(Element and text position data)
start

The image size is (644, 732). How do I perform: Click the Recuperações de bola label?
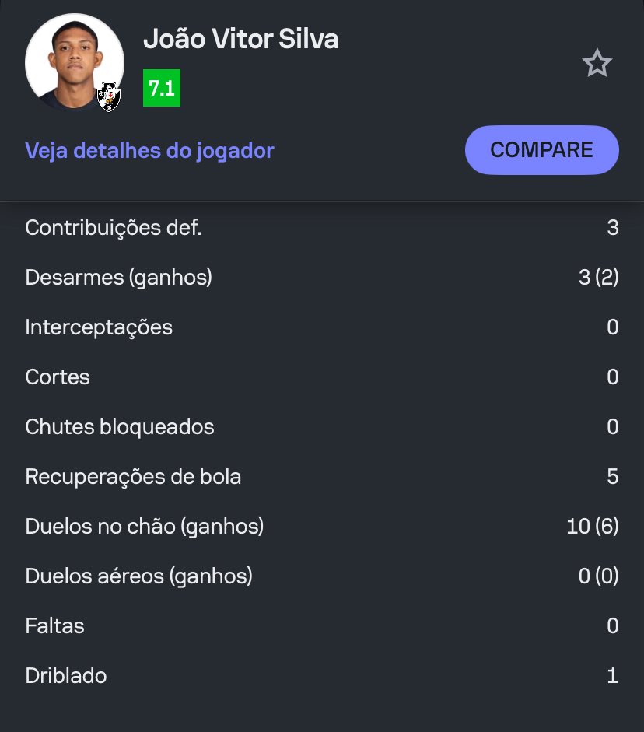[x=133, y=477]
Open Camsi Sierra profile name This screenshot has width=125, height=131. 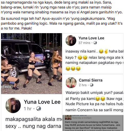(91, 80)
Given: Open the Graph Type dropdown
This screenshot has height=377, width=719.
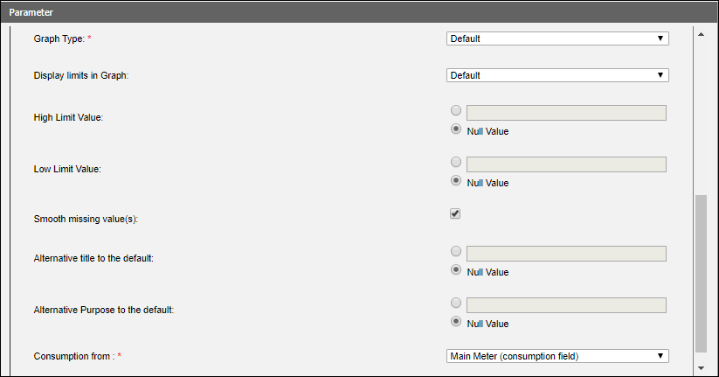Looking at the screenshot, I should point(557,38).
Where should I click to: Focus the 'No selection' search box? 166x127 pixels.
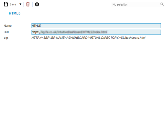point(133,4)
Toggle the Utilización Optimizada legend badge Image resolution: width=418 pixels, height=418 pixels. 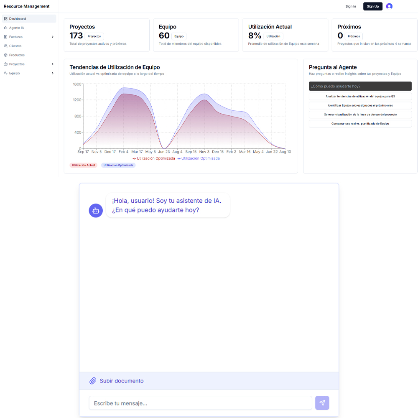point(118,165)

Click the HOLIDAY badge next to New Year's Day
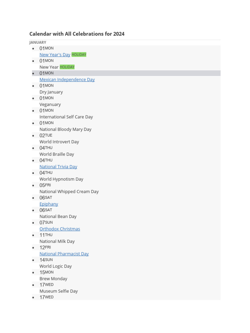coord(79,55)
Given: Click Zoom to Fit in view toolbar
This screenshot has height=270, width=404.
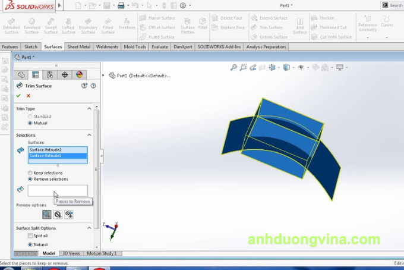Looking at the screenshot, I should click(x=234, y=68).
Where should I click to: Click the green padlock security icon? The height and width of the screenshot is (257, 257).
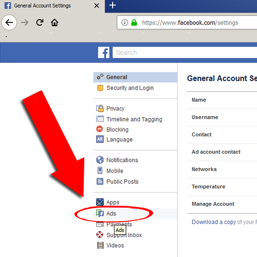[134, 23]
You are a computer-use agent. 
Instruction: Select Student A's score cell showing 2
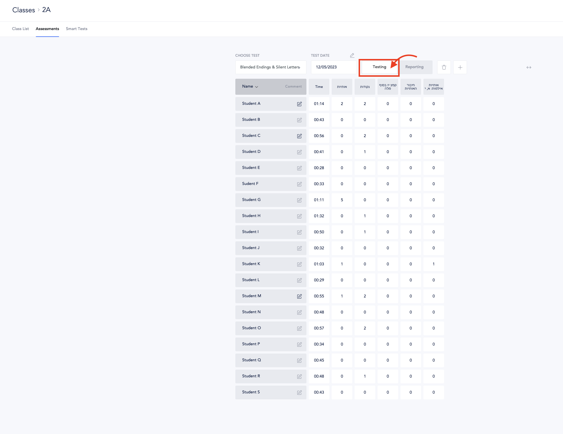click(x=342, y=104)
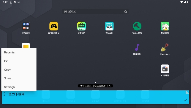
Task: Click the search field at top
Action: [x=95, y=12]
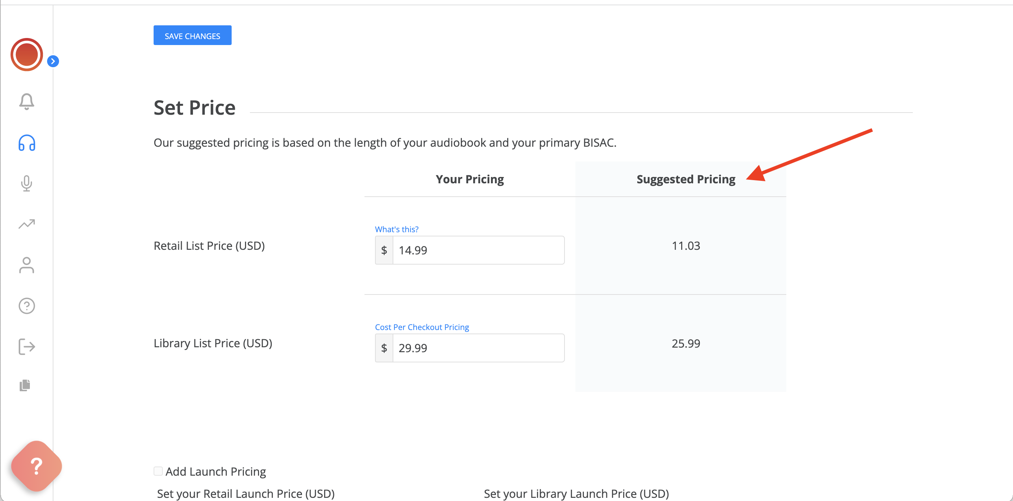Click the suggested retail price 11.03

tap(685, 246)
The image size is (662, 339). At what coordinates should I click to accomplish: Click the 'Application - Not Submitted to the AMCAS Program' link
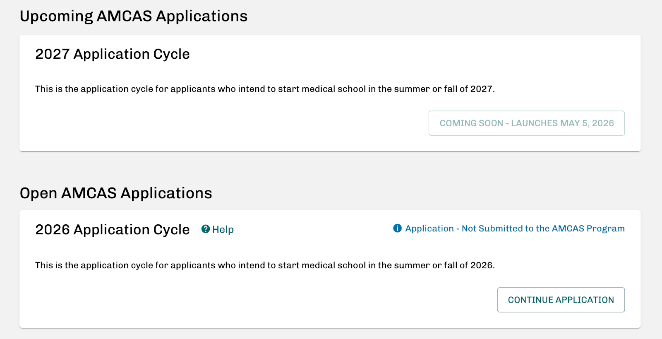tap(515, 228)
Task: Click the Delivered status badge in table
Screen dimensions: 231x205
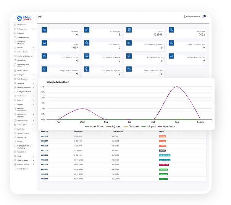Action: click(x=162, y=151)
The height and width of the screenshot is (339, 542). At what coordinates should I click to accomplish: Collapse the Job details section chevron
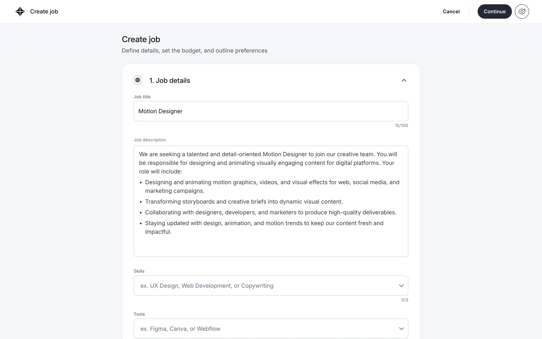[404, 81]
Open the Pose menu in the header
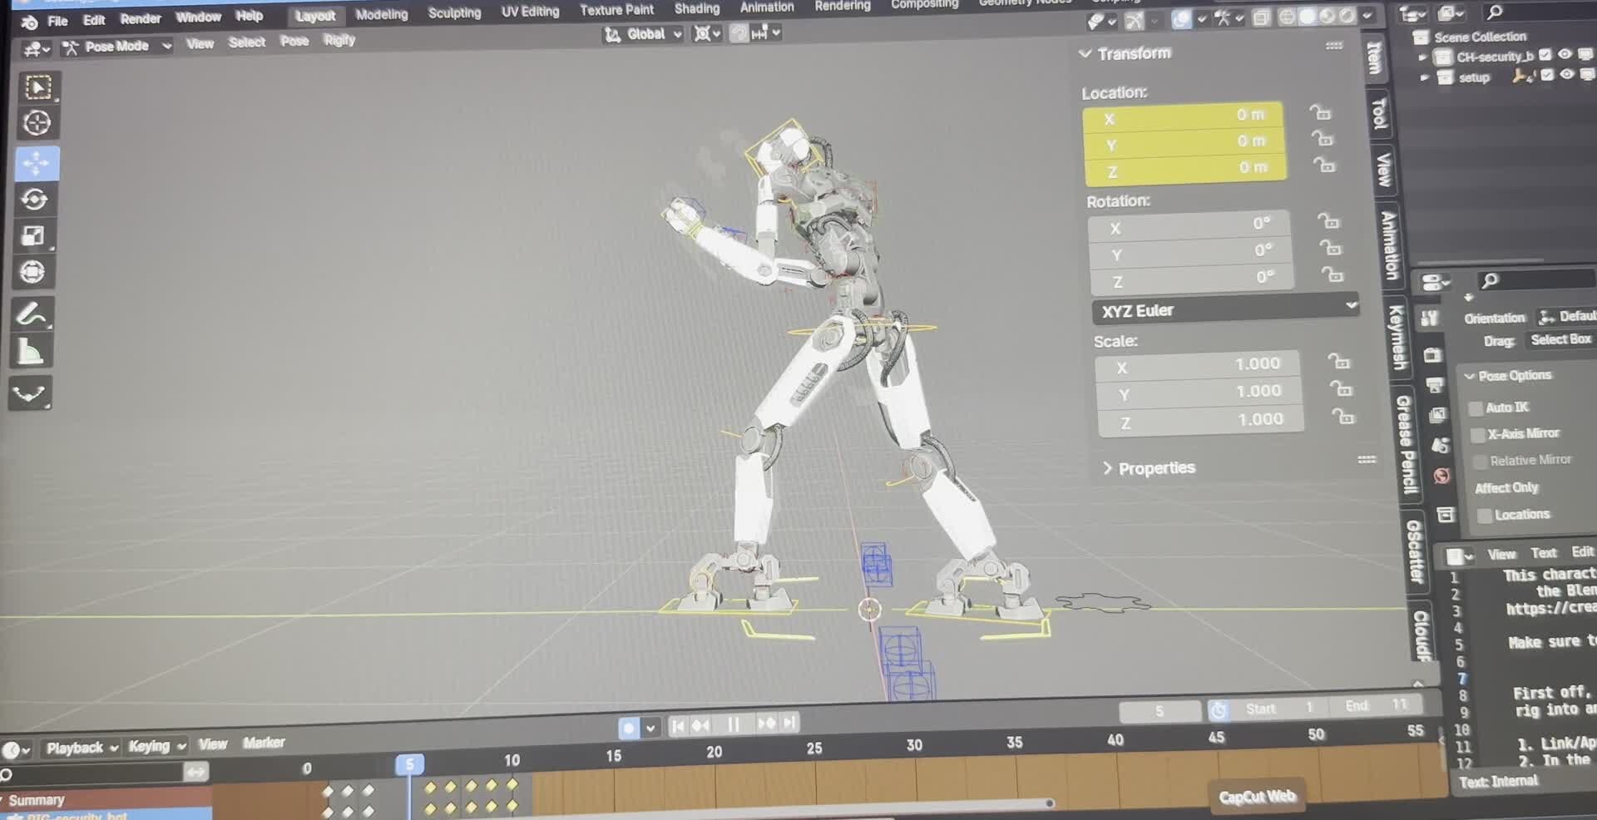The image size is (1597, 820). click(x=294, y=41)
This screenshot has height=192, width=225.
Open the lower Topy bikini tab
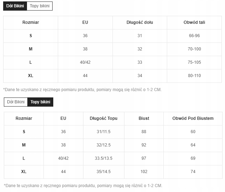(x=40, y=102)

end

■ Goal
Reproduce the material from the line containing "Open the Pose menu in the header" through the end, swapping "header" for "top bar" and leaving everything else unchanged. Omit the pictures from the answer.

■ Task response
Open the Pose menu in the top bar
The image size is (1597, 820). click(x=294, y=41)
This screenshot has height=192, width=225.
Open the lower Topy bikini tab
(x=40, y=102)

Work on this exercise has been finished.